TASK GOAL -> Show all lines of the entries in which the word "computer" is found.

(Stored items from a collection)
● ● ● ● ● ● ●

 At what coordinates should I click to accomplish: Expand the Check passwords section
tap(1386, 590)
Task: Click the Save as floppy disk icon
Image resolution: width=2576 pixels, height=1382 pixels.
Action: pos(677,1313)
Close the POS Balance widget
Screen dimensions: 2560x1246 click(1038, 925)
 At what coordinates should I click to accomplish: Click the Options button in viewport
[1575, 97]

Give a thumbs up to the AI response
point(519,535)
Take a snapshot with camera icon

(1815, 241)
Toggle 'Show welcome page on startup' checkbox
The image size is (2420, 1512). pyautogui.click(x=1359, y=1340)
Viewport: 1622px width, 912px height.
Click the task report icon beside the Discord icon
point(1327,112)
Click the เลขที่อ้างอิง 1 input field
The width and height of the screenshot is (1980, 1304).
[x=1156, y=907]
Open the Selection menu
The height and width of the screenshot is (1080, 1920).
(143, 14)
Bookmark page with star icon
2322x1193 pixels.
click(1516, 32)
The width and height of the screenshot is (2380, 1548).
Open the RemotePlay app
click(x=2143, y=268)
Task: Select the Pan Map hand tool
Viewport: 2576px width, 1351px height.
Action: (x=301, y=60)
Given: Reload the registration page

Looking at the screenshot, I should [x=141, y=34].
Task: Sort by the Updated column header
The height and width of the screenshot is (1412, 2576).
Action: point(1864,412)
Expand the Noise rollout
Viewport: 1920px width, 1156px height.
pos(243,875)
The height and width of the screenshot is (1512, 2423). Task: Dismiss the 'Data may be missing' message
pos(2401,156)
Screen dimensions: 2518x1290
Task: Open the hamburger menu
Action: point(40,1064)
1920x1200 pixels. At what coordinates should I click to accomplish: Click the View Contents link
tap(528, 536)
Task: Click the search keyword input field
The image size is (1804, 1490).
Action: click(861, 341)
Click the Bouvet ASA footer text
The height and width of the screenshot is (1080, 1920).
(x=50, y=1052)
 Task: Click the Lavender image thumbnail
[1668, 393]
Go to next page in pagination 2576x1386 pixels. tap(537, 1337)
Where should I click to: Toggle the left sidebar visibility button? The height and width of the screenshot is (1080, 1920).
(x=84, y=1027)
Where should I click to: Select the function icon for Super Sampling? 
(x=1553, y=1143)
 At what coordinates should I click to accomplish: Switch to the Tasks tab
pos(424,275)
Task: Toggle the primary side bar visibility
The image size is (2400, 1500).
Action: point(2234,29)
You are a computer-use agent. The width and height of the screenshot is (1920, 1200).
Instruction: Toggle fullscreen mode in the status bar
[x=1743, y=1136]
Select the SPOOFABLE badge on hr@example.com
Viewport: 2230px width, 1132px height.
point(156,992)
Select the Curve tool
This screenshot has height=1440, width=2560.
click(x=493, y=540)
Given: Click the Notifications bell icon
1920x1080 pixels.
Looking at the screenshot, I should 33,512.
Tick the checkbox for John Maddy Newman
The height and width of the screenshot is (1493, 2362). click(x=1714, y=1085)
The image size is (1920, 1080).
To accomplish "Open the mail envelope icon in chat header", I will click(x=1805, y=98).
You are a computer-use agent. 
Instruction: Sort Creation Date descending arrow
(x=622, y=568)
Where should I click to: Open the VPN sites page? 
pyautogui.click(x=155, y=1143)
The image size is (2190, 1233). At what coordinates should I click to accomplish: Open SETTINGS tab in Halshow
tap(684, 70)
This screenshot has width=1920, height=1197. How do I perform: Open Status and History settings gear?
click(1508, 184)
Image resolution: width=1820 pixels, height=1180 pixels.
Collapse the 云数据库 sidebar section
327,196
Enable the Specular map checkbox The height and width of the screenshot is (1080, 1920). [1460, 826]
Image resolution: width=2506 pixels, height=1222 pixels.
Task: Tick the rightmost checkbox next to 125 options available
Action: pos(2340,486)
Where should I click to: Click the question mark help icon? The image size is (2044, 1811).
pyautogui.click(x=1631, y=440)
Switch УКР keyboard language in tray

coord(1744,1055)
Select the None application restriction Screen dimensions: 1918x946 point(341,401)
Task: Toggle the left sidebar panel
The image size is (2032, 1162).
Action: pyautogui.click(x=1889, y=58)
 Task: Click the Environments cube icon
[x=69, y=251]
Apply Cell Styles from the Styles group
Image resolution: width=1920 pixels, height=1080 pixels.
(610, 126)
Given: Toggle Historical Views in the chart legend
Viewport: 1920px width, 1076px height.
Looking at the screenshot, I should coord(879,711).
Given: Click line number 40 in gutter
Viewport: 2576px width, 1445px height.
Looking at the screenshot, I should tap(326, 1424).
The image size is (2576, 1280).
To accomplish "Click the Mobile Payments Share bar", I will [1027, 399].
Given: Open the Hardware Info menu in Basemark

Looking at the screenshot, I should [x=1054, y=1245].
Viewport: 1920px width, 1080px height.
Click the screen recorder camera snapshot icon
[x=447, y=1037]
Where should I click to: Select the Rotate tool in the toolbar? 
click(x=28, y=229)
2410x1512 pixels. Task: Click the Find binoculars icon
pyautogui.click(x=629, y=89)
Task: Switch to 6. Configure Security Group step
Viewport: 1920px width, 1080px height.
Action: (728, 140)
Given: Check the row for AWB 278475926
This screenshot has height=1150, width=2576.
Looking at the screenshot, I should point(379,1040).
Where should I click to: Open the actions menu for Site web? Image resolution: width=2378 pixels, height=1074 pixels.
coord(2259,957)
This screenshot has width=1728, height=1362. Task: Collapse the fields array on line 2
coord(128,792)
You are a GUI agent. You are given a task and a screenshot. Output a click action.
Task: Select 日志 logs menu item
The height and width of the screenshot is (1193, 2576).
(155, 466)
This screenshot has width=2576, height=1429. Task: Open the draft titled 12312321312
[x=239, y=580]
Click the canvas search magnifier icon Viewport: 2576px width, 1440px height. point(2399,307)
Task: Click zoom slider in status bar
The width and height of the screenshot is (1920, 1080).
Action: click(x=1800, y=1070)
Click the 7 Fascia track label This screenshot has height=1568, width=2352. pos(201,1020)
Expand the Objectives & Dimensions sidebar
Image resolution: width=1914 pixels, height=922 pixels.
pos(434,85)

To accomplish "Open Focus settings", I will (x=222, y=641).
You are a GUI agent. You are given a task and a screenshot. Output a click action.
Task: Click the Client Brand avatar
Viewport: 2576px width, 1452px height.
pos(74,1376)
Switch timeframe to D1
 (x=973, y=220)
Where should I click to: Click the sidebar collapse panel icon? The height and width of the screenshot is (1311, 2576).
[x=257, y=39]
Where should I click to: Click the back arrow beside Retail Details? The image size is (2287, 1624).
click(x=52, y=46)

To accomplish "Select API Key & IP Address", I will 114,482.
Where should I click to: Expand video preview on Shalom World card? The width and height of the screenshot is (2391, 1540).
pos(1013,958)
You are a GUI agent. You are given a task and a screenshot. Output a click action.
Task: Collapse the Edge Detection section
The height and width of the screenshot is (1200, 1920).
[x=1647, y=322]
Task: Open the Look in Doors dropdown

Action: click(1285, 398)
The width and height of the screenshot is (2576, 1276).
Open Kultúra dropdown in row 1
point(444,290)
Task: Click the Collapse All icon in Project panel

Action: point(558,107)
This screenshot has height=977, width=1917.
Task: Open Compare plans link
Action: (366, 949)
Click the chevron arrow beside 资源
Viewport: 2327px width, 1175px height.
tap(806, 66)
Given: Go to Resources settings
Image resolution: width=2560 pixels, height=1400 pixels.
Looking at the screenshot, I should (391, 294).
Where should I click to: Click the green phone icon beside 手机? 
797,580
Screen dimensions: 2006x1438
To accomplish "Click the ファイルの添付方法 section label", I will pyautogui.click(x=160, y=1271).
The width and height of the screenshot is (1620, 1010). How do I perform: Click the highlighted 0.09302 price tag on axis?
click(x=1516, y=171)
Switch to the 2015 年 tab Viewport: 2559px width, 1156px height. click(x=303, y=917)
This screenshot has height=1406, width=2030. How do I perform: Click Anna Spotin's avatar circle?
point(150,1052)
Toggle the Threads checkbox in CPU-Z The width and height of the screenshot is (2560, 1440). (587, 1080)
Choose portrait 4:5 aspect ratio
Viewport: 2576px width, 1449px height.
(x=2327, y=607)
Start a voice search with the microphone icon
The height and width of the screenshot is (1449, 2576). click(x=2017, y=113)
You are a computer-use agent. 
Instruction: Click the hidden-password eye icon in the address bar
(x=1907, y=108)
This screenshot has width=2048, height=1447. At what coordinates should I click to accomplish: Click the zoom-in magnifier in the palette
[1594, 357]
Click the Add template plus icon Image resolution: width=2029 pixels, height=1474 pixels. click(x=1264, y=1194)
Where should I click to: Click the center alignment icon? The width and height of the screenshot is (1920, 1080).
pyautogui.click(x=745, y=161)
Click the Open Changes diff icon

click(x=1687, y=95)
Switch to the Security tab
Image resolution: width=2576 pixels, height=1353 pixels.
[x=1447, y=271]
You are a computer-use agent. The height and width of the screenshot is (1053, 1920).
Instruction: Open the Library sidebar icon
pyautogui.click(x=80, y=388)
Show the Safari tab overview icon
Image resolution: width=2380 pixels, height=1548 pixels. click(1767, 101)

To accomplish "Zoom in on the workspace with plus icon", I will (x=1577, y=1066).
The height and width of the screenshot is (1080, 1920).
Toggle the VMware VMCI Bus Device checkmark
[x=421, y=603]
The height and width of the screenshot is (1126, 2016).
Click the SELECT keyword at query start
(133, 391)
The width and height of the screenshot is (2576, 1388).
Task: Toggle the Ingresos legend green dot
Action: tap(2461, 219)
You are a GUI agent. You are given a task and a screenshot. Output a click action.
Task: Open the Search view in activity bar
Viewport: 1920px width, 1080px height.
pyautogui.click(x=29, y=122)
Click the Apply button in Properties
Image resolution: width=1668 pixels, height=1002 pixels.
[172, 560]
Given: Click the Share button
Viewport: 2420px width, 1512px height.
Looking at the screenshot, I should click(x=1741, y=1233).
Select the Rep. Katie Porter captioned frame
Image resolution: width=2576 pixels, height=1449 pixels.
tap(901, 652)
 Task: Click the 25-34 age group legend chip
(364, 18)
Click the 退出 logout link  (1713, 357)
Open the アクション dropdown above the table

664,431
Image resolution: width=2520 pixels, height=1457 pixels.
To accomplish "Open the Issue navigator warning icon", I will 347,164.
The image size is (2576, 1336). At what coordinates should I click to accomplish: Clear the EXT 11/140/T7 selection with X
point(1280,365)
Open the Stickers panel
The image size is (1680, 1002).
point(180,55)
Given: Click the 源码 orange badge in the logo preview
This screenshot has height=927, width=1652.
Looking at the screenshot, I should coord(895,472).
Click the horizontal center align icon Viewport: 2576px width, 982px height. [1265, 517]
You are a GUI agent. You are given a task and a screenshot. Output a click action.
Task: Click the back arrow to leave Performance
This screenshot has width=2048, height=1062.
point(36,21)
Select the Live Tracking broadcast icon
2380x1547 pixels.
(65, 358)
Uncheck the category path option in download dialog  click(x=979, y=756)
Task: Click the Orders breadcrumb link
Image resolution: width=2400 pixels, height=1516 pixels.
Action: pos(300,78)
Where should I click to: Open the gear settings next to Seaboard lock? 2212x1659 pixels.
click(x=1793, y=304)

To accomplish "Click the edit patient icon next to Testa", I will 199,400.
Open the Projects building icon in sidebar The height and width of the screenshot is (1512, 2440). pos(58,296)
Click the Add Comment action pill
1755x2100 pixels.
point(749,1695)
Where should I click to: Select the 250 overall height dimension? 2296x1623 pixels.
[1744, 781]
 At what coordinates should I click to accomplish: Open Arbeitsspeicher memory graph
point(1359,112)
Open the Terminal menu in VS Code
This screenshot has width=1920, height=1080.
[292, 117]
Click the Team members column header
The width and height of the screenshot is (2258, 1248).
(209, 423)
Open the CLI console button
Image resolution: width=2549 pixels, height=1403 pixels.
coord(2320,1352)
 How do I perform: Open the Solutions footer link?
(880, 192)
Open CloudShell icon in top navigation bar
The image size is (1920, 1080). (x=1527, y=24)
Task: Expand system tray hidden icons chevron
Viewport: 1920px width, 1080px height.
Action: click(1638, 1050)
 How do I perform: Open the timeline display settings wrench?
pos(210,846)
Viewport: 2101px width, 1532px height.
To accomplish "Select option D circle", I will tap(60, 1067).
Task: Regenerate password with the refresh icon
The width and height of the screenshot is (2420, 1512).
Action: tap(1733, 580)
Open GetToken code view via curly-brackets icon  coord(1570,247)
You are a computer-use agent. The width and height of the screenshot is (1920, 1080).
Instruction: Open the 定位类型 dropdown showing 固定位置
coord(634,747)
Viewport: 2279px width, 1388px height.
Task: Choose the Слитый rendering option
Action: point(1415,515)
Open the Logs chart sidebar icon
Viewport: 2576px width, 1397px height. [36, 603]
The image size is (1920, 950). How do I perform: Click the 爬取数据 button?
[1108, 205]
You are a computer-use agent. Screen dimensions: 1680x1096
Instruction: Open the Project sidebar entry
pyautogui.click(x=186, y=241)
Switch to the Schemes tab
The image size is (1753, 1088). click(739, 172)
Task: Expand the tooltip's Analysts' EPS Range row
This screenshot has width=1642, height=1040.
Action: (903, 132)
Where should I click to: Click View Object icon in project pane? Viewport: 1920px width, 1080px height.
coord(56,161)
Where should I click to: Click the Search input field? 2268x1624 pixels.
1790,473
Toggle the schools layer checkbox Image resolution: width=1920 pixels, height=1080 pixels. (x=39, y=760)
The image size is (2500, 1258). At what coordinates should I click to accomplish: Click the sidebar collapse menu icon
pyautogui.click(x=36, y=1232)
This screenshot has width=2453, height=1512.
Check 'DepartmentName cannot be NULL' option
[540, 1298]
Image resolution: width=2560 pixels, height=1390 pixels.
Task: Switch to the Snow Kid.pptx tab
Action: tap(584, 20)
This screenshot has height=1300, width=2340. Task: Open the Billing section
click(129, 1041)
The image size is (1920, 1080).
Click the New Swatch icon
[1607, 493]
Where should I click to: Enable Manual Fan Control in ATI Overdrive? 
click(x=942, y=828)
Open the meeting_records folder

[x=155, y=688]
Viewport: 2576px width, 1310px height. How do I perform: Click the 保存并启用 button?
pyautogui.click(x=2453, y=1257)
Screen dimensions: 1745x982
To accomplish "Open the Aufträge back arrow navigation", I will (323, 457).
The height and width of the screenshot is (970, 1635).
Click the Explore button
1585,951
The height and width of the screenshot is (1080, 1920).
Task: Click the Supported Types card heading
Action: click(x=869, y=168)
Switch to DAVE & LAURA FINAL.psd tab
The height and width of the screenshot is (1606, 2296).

● ● ● ● ● ● ●

TASK SOLUTION ->
You are a computer-use agent. The width and height of the screenshot is (1920, 1200).
You are a computer-use agent. 
You are a computer-use agent. 
You are a computer-use agent. The height and width of the screenshot is (1053, 1920).
You are a computer-use agent. The width and height of the screenshot is (1920, 1080).
You are a computer-use agent. Screen dimensions: 1680x1096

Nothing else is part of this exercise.